Exploration & discovery across different subjects

Key skills for the future
In the face of a rapidly changing world we know that school can't be primarily about imparting knowledge in a one-sided way. Our children will live and work in very different situations. Our understanding of the world is changing and expanding every day. Many of today's primary school students will enter professions that may not even exist today. Our horizons are broadening because in a globalised world, thinking in an original way will play an important role.
However, key skills for the future such as creativity, communication and critical thinking can only be acquired actively, not taught theoretically. A central role is played in this by self-confidence, curiosity and the desire to try things out and be creative. Our school offers an ideal environment for the development of these attitudes and skills.

Inquiry-based learning
Inquiry-based learning puts the active learner at the centre. Pupils are encouraged to develop questions independently, to explore topics actively and with different methods, to direct and reflect on their own learning, to exchange ideas and to present results. A positive culture of making mistakes encourages risk-taking, trying things out and in this way ensuring positive development.

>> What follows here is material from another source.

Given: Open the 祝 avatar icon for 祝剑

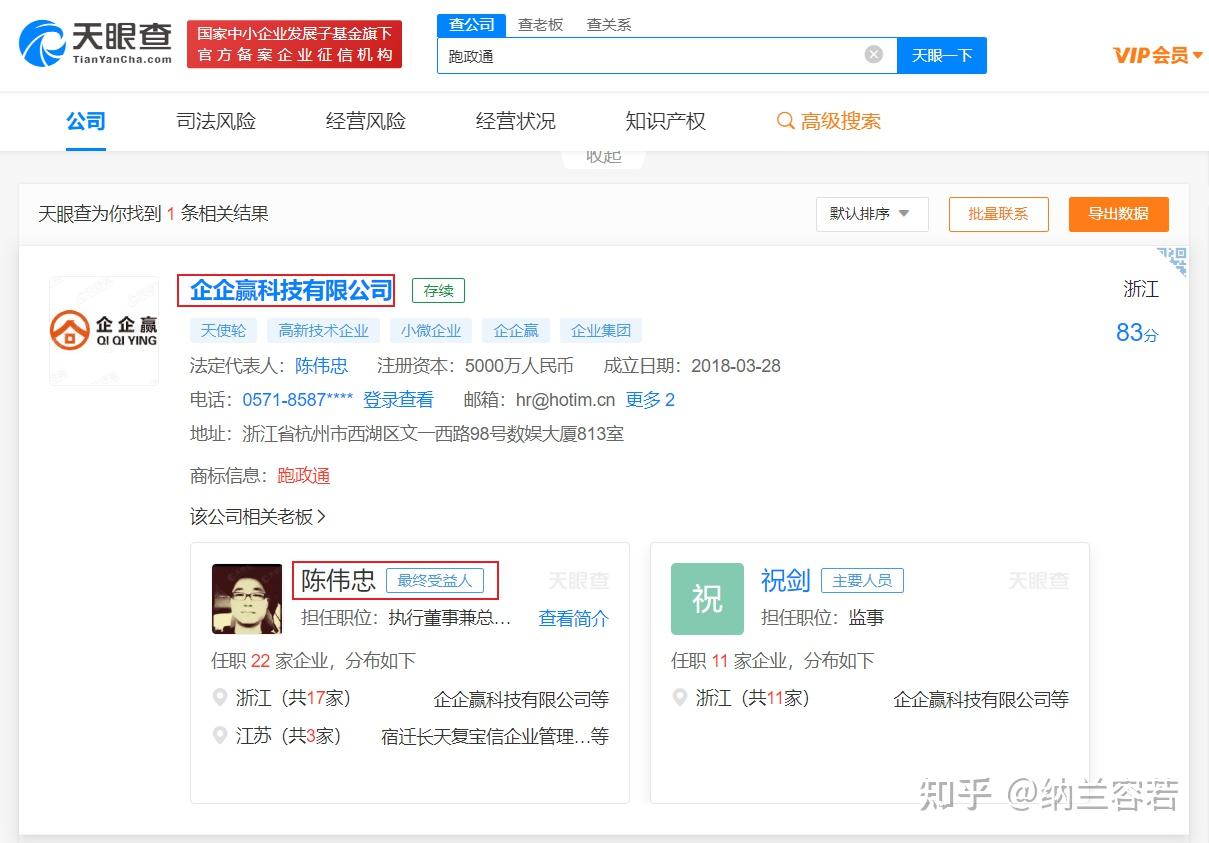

Thematic learning in study blocks across individual subjects
Throughout our lives we all learn something new every day. In the process our brains don't stick to the boundaries of school subjects. On the contrary, we learn in contexts and thematic references. This integrated way of learning is also more natural and motivating for children than a compartmentalised approach. In their study blocks the AIS children therefore deal with a subject over an extended period of time so that it can be illuminated and examined from different perspectives.
Example: the theme of water: (with video/photos)

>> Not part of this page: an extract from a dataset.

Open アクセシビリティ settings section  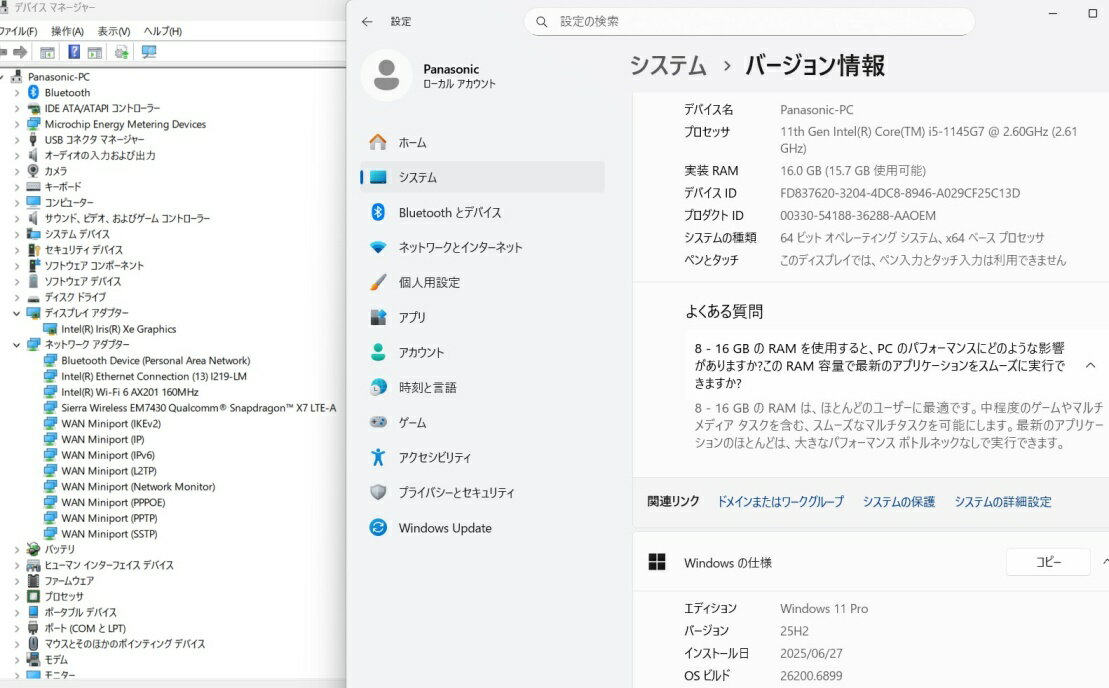pyautogui.click(x=434, y=457)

A new theme always starts with the broadest possible overview - in the case of the theme of water, there were different stations that were intended to arouse the children's curiosity and encourage them to ask questions: depictions of water in art, actually scooping up and pouring water, a knowledge video, books, Haydn's Water Music in the reading corner and images of various animals in and around water....
After that we develop questions and individual focal points together: what do we want to find out? How can we learn more about it? Who is particularly interested in what? In what way is water important for us in the first place?

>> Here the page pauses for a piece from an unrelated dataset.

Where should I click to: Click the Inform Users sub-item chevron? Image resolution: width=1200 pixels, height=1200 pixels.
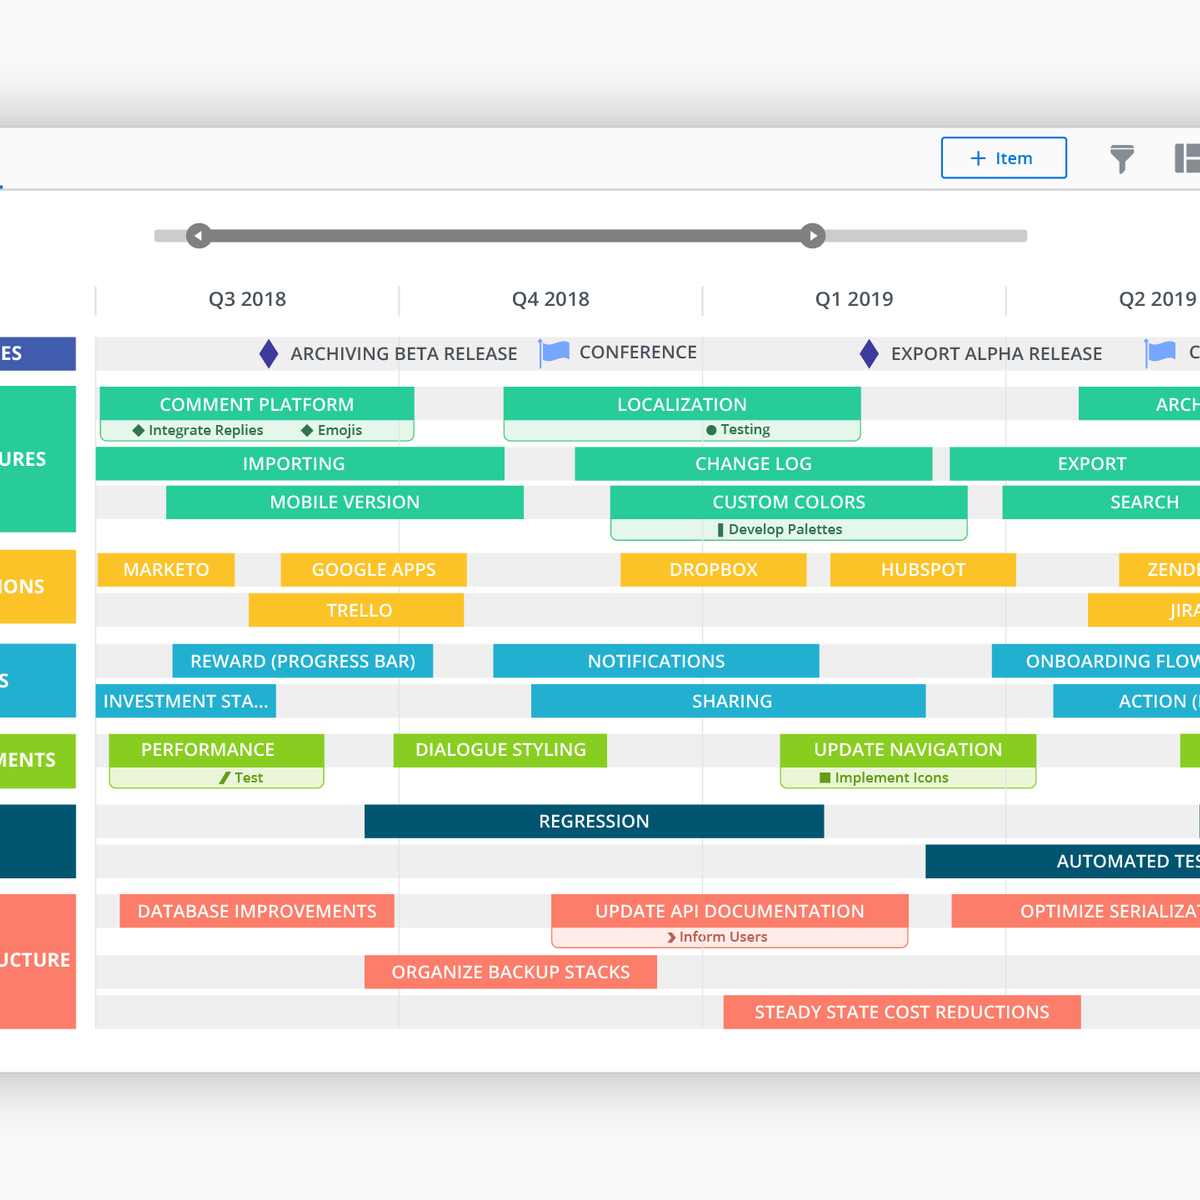click(x=672, y=937)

Then we look for answers to our questions - in books, videos, through experiments and observations. We also deal with the topic creatively - we paint, draw and design, experience water in music and in creative phases of silence (dream journeys). In mathematics we start to measure - how high is the water level in my glass today? After one week? Why? What animals are there in the water? What do animals in the deep sea look like and why? If water is so important for all of us, how can we protect it?